:: What is being asked ::
Output the data word for word, dropping every image.

##### Dataset records #####

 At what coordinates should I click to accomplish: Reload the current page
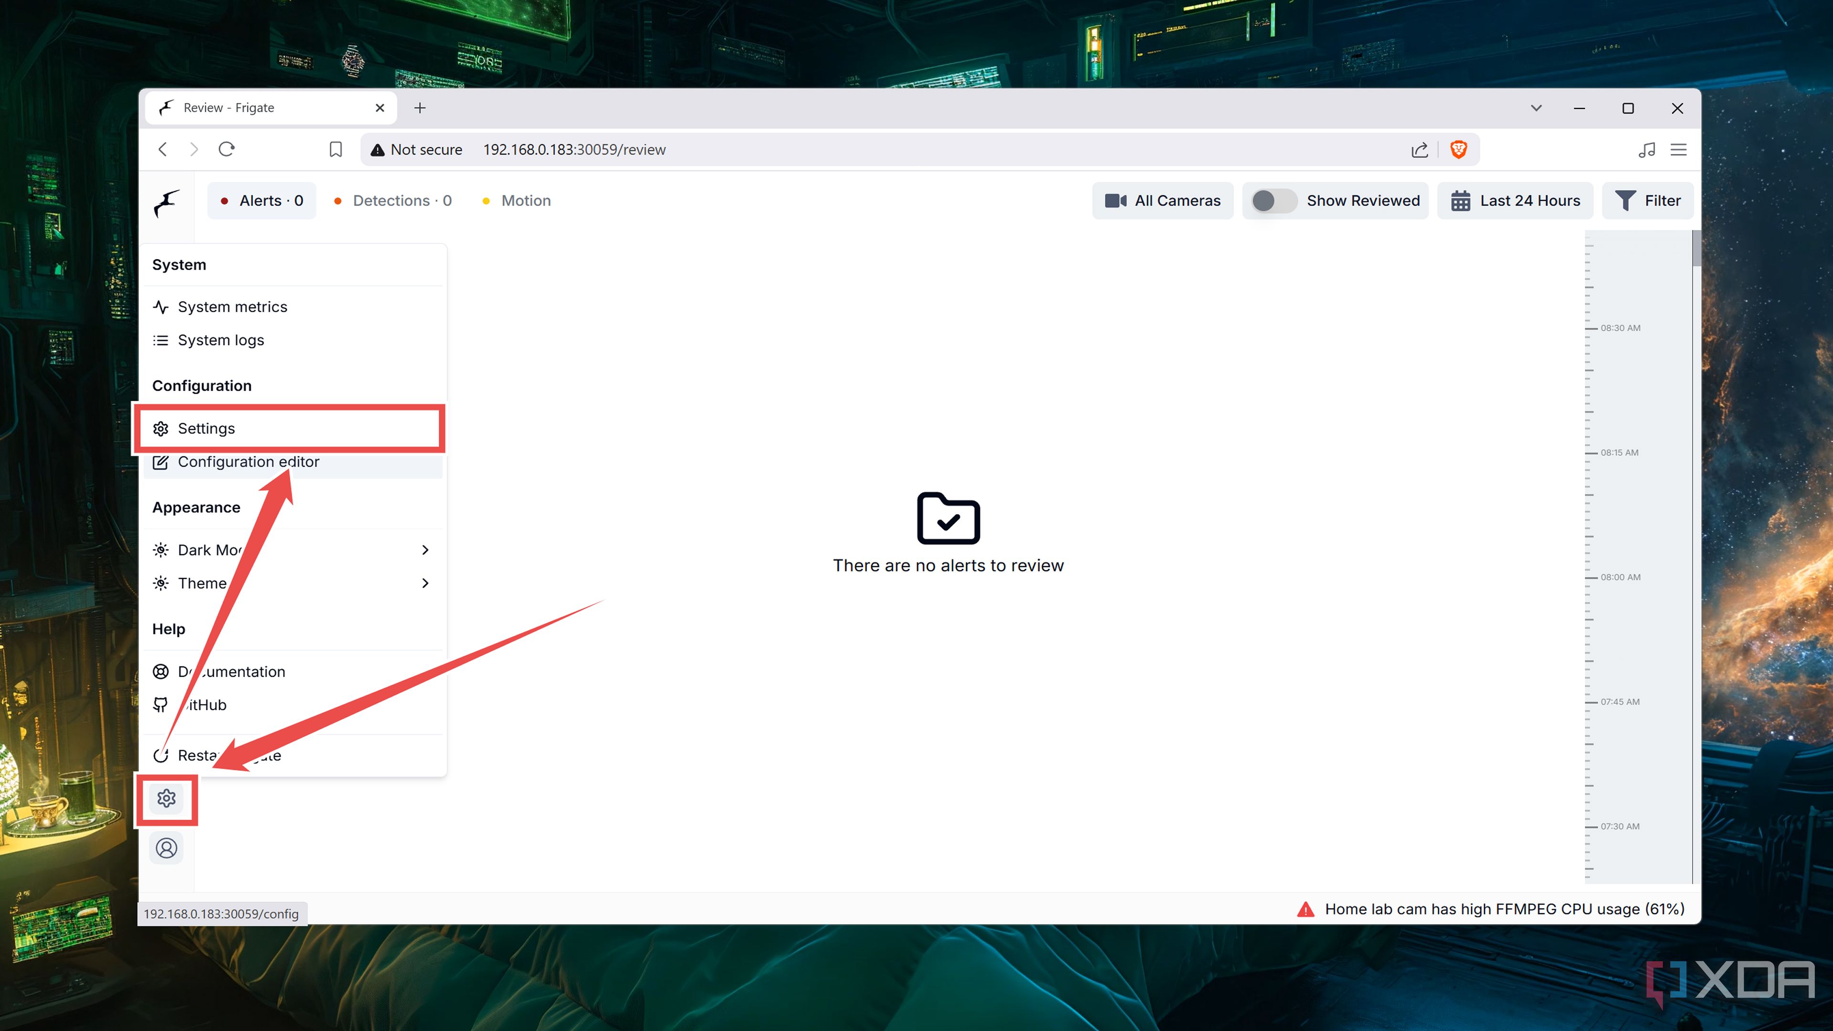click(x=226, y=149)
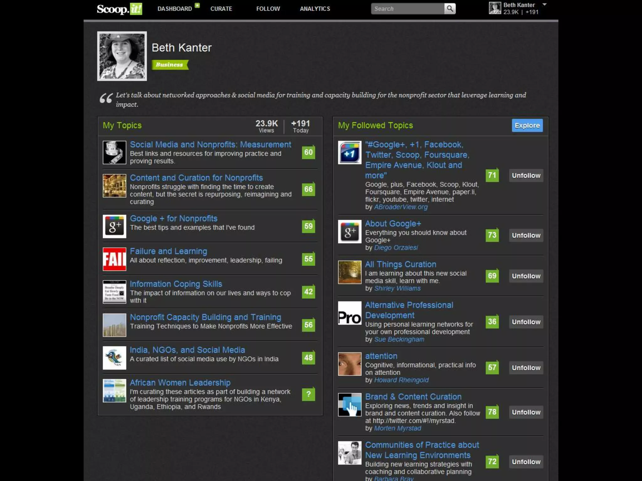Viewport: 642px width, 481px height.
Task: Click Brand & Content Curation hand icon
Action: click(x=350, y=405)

#####

:: Solution to this exercise ::
 At what coordinates should I click to accomplish: Reload the current page
click(x=226, y=149)
Viewport: 642px width, 481px height.
Task: Click Brand & Content Curation hand icon
Action: click(x=350, y=405)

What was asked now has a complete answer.